Thai baht goes from top-performing to worst-hit currency in Asia
Before the pandemic, the Thai baht was the strongest-performing currency in Asia. Now, it’s the worst-hit currency in the region, according to Japan-based Mizuho Bank. The Thai economy has been shrinking over the past year, hitting lows which some compare to the contraction during the 1997 Asian financial crisis. The Japanese bank says the under-performance of the Thai baht is “uncharacteristic” and renders it “the worst performer to date in 2021.”
The financial analysis platform Refinitiv Eikon also found the Thai baht to be the weakest-performing currency in the Asia Pacific region. As of this morning, the Thai baht had dropped more than 10% against the US dollar year-to-date, according to data from the company. Against the US dollar, the Japanese yen dropped by almost 7% and the Malaysian ringgit declined by 5%.
For Thailand, which relies heavily on tourism, the lack of international arrivals due to travel restrictions multiplied the “Covid devastation” on the economy, according to the bank’s head of economics and strategy, Vishnu Varathan. As of this May, Thailand only had 34,000 tourist arrivals. Before the pandemic in 2019, the country welcomed around 40 million tourists.
“The sheer force of this ‘tourism multiplier’ means that it remains the decisive drag on THB… Further ‘variant risks’ and attendant rolling delays to tourism/travel resumption will continue to pose a clear and present threat to the THB.”

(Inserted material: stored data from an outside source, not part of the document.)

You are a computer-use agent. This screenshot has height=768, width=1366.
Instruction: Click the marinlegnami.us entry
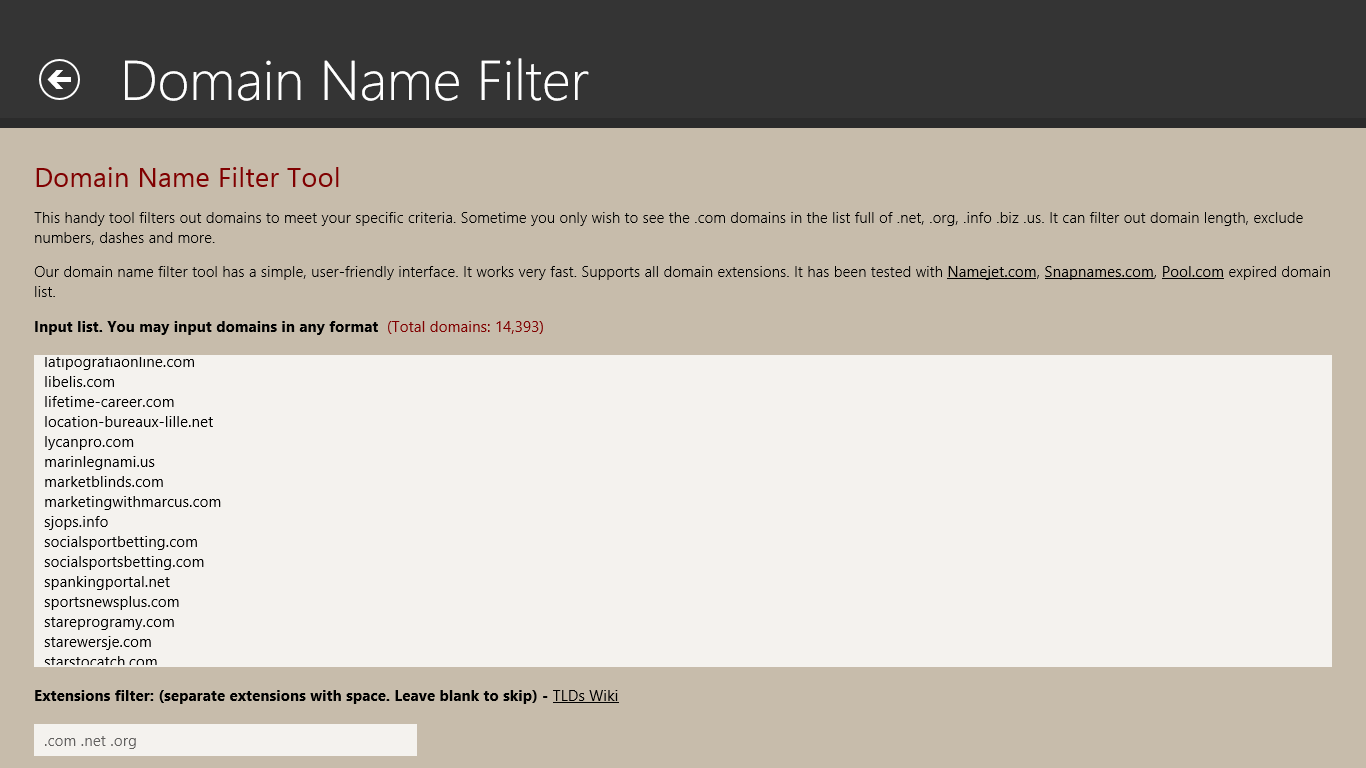pyautogui.click(x=99, y=462)
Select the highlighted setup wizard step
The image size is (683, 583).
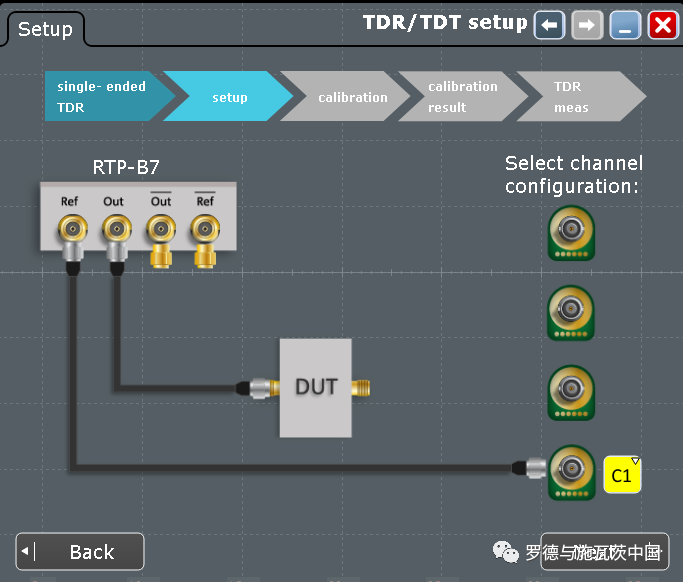229,97
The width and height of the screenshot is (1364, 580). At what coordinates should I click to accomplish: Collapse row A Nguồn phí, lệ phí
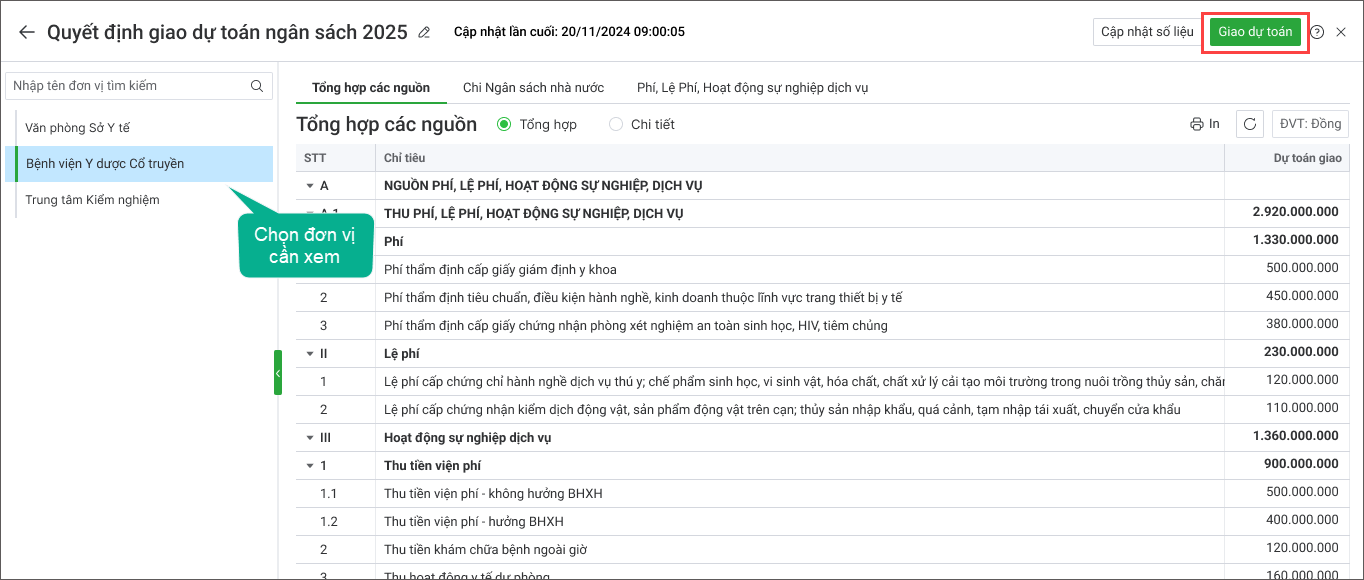[x=310, y=186]
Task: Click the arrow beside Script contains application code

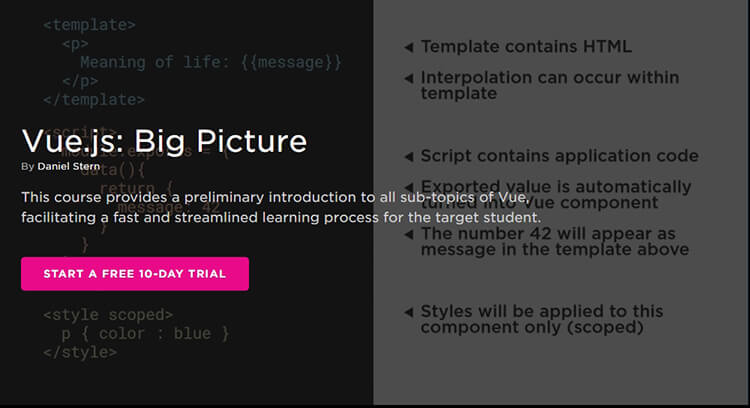Action: [x=409, y=156]
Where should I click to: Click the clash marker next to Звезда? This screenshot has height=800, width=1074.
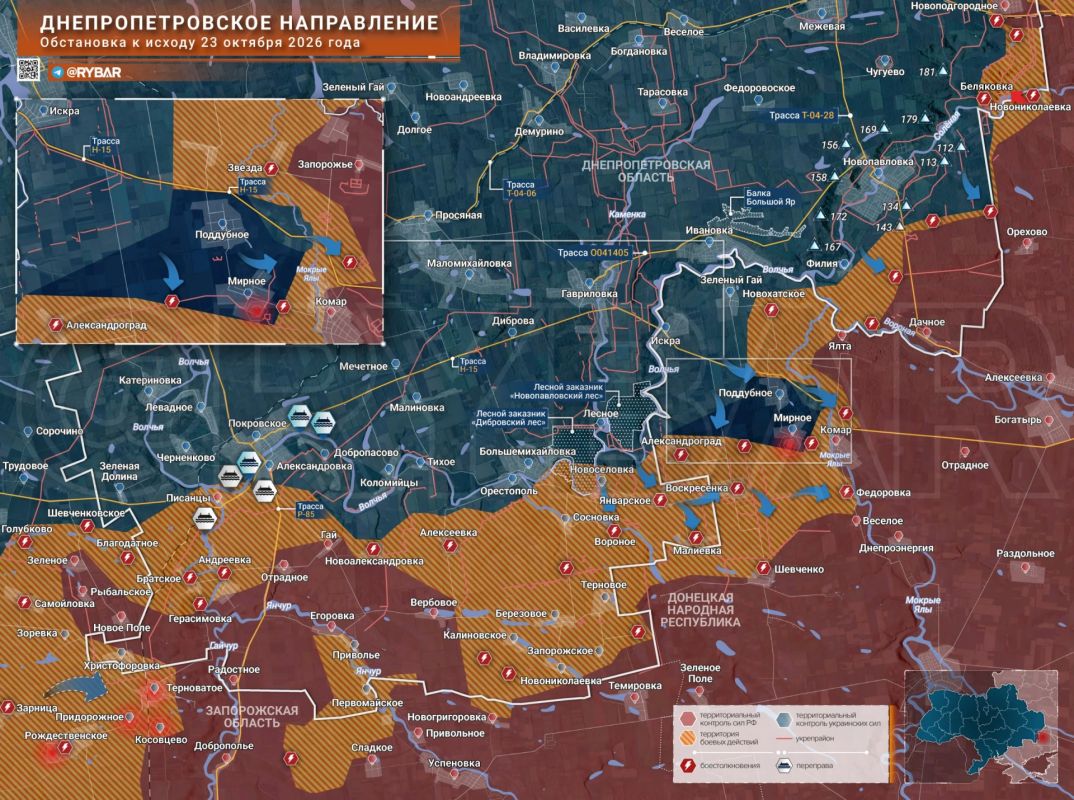(x=271, y=168)
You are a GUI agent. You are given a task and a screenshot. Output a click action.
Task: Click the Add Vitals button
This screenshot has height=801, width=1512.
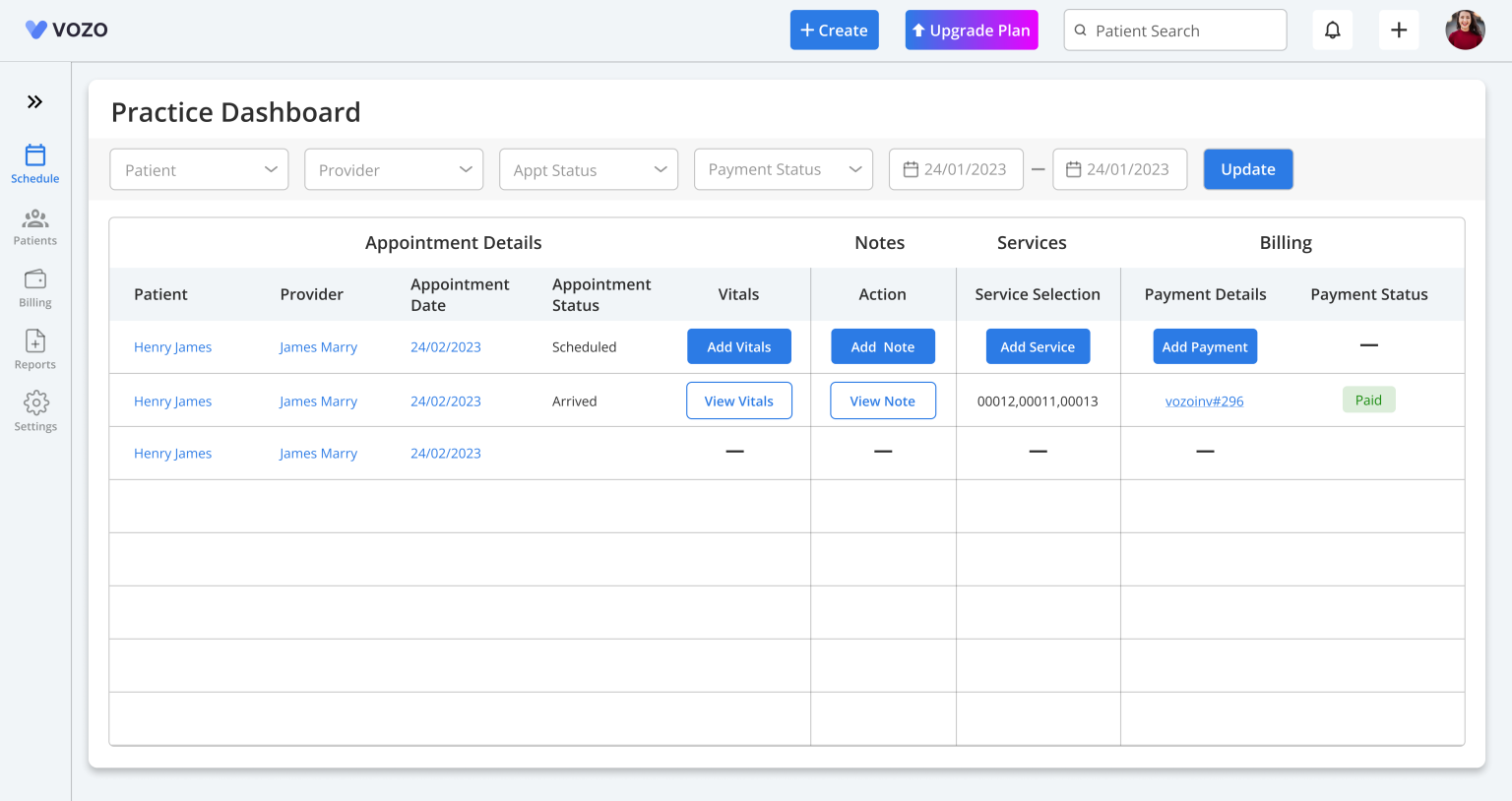739,346
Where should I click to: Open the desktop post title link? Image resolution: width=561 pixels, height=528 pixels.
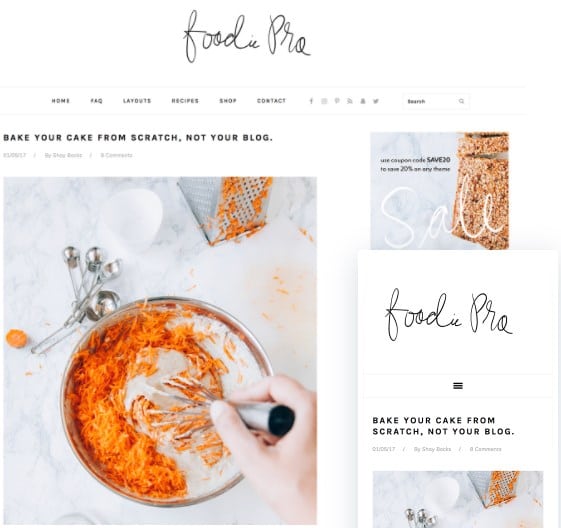tap(138, 138)
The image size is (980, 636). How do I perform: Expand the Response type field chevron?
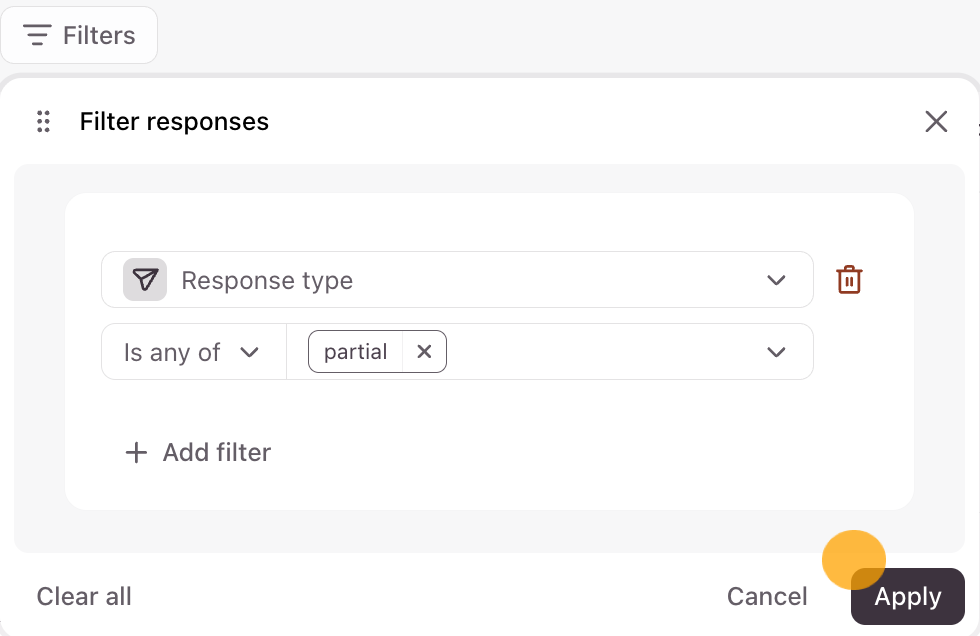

Over the past year, Thai authorities have made attempts to reboot tourism after the halt on international arrivals. The Special Tourist Visa scheme, offering a 90-day visa that could be extended twice, allowing an up to 9-month stay, was started as an effort to draw visitors to Thailand during the pandemic. The catch… tourists still had to undergo quarantine and the thought of 14 days in isolation before a holiday drove away many potential visitors.
To draw in more tourists, Thai authorities decided to come up with travel schemes without a mandatory 14-day quarantine. Thailand recently launched the “Phuket Sandbox” and “Samui Plus” reopening schemes, allowing travellers who are vaccinated against Covid-19 to enter the islands without undergoing quarantine.
Priority was given to Phuket and Samui during the first phases of the vaccination campaign, as the tourist destinations were said to be of “economic significance,” and health officials accelerated the rollout of vaccines to inoculate at least 70% of the populations with their first dose in time for the reopening.
But as the islands reopen, Thailand is grappling with its most severe wave of Covid-19 and the emergence of the highly transmissible Delta variant. Since July 1, only around 10,800 people have arrived in Phuket. And since Koh Samui’s reopening on July 15, just 35 people from overseas have arrived.